▶ **DOCUMENT SECTION**:
>> begin
[jira] [Created] (HBASE-25857) HBase bulk import fails with exitCode -100

ZFabrik (Jira) Thu, 06 May 2021 01:44:09 -0700

ZFabrik created HBASE-25857:
-------------------------------

             Summary: HBase bulk import fails with exitCode -100
                 Key: HBASE-25857
                 URL: https://issues.apache.org/jira/browse/HBASE-25857
             Project: HBase
          Issue Type: Bug
    Affects Versions: 2.2.5
            Reporter: ZFabrik



I want to import the data from an HBase 1.0 cluster to our new HBase 2.2.5 
cluster.

Our setup is as follows:
 * 6 data nodes with 250GB disc space each
 * total DFS capacity (as reported by Hadoop): 1.46 TB
 * one additional node running namenode, hmaster, resource manager

The data I'm trying to import was created by HBase export on the 1.0 HBase 
cluster and take 14.9 GB in HDFS (due to `hdfs dfs -du -h`)

The import uses bulk-output with `hasLargeResult=true:`
{noformat}
> hdfs dfs -du -h /
2.6 G /TMP_IMPORT
...

> yarn jar $HBASE_HOME/lib/hbase-mapreduce-2.2.5.jar import \
         -Dmapreduce.map.speculative=false \
         -Dmapreduce.reduce.speculative=false \
         -Dimport.bulk.output=/HFILES \
         -Dimport.bulk.hasLargeResult=true \
         my_table /TMP_IMPORT

{noformat}
 
 Approximately 3 hours later the import fails with this error messages:
{noformat}
Error: org.apache.hadoop.mapreduce.task.reduce.Shuffle$ShuffleError: error in 
shuffle in OnDiskMerger - Thread to merge on-disk map-outputs
        at org.apache.hadoop.mapreduce.task.reduce.Shuffle.run(Shuffle.java:134)
        at org.apache.hadoop.mapred.ReduceTask.run(ReduceTask.java:376)
>> end
▶ **TO BE DONE**:
**1)** Reproduce the part of the HBase bulk import bug report that begins at the words "Approximately 3 hours" and stops after "at org.apache.hadoop.mapred.ReduceTask.run(ReduceTask.java:376)".
**2)** Go on with the HBase bulk import bug report, starting right after its last line.
The material after this point is separate from the HBase bulk import bug report above.

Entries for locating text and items
>> begin
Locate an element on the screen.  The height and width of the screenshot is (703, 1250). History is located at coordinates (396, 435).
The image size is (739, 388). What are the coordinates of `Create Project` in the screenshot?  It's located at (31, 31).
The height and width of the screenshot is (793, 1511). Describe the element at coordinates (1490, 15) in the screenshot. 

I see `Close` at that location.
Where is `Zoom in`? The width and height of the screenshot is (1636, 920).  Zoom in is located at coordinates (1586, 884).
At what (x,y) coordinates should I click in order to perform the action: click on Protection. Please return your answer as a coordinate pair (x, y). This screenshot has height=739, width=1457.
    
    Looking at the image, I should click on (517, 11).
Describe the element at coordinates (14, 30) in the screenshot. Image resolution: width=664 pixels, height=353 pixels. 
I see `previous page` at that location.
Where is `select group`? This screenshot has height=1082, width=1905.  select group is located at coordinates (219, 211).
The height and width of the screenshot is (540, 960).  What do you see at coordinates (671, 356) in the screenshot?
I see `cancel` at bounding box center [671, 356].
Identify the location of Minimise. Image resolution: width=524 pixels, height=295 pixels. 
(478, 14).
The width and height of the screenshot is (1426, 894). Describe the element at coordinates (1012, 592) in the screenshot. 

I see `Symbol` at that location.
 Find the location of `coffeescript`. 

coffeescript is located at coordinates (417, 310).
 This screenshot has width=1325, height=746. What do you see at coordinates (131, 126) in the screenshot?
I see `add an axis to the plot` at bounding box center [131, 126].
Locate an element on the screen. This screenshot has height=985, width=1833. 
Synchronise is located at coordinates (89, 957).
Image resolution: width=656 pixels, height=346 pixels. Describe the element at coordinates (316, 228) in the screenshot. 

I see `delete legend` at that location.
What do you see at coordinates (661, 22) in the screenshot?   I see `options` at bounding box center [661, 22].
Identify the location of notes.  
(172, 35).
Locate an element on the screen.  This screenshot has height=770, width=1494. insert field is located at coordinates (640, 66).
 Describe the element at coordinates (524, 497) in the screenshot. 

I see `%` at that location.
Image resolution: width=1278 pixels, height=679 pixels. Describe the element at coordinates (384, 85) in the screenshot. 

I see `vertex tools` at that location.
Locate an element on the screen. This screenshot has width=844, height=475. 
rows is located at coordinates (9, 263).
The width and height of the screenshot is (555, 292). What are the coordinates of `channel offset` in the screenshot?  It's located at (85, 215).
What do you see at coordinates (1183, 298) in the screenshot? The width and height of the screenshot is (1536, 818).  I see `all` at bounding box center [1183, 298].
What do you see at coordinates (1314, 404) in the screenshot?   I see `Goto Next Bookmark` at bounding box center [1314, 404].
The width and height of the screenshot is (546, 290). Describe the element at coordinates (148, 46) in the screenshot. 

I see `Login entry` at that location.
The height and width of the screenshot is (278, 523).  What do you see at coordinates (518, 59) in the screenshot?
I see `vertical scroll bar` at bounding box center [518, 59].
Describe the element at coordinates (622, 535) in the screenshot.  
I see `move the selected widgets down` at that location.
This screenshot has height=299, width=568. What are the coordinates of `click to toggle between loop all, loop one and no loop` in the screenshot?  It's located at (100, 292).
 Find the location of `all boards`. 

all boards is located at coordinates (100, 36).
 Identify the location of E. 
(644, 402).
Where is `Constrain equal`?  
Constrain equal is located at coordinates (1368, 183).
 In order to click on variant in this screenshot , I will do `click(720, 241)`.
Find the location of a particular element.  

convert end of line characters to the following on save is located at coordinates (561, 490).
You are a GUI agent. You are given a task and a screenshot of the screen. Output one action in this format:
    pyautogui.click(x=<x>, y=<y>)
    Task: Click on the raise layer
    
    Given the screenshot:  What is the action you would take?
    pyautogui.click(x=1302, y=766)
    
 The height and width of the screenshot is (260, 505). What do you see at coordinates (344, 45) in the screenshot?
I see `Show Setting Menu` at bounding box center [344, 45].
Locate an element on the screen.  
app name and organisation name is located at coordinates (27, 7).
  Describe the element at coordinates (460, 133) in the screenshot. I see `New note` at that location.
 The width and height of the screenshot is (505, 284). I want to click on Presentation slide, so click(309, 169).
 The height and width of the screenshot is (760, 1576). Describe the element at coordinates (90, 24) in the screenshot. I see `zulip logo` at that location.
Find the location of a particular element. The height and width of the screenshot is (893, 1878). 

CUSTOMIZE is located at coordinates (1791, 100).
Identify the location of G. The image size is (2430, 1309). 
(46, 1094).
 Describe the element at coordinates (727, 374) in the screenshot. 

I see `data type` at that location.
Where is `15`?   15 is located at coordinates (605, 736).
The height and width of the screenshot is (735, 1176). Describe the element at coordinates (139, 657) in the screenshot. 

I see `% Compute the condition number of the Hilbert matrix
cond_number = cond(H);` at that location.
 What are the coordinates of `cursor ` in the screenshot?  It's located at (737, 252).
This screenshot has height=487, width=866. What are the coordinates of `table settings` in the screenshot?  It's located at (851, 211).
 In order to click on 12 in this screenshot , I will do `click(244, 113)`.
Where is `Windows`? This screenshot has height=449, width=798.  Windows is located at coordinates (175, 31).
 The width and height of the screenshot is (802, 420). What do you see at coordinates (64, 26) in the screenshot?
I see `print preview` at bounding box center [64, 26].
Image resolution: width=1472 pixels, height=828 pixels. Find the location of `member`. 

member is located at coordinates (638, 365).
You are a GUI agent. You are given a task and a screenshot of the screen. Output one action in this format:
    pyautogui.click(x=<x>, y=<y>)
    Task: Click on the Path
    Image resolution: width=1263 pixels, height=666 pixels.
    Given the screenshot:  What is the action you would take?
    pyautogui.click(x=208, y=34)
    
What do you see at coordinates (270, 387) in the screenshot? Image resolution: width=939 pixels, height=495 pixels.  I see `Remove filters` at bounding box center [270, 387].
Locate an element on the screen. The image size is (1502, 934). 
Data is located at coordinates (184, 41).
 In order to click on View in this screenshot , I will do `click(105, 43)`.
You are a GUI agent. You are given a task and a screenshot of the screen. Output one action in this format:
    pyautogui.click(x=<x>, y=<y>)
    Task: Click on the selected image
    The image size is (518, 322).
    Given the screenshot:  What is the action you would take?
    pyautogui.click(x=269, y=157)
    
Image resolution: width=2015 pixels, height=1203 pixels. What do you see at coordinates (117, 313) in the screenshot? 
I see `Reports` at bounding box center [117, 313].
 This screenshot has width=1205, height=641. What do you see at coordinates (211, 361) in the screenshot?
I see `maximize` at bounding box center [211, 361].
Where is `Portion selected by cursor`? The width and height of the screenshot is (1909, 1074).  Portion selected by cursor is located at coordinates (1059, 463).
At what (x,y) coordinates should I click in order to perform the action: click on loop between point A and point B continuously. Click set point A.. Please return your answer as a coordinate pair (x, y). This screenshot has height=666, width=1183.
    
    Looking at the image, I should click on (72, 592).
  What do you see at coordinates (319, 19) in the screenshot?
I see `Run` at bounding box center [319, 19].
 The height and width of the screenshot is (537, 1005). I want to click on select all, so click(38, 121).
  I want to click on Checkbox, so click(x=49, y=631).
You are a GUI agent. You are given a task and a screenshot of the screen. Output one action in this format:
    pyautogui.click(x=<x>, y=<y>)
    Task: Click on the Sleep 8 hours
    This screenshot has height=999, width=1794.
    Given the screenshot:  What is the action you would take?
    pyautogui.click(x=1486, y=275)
>> end
▶ **WRITTEN RESPONSES**:
**1)**
Approximately 3 hours later the import fails with this error messages:
{noformat}
Error: org.apache.hadoop.mapreduce.task.reduce.Shuffle$ShuffleError: error in 
shuffle in OnDiskMerger - Thread to merge on-disk map-outputs
        at org.apache.hadoop.mapreduce.task.reduce.Shuffle.run(Shuffle.java:134)
        at org.apache.hadoop.mapred.ReduceTask.run(ReduceTask.java:376)

**2)**
        at org.apache.hadoop.mapred.YarnChild$2.run(YarnChild.java:175)
        at java.security.AccessController.doPrivileged(Native Method)
        at javax.security.auth.Subject.doAs(Subject.java:422)
        at 
org.apache.hadoop.security.UserGroupInformation.doAs(UserGroupInformation.java:1844)
        at org.apache.hadoop.mapred.YarnChild.main(YarnChild.java:169)
Caused by: org.apache.hadoop.util.DiskChecker$DiskErrorException: Could not 
find any valid local directory for 
opt/seritrack/tt/nosql/data/yarn/usercache/seritrack/appcache/application_1620201940366_0003/output/attempt_1620201940366_0003_r_000000_1/map_40.out
        at 
org.apache.hadoop.fs.LocalDirAllocator$AllocatorPerContext.getLocalPathForWrite(LocalDirAllocator.java:446)
        at 
org.apache.hadoop.fs.LocalDirAllocator.getLocalPathForWrite(LocalDirAllocator.java:151)
        at 
org.apache.hadoop.fs.LocalDirAllocator.getLocalPathForWrite(LocalDirAllocator.java:132)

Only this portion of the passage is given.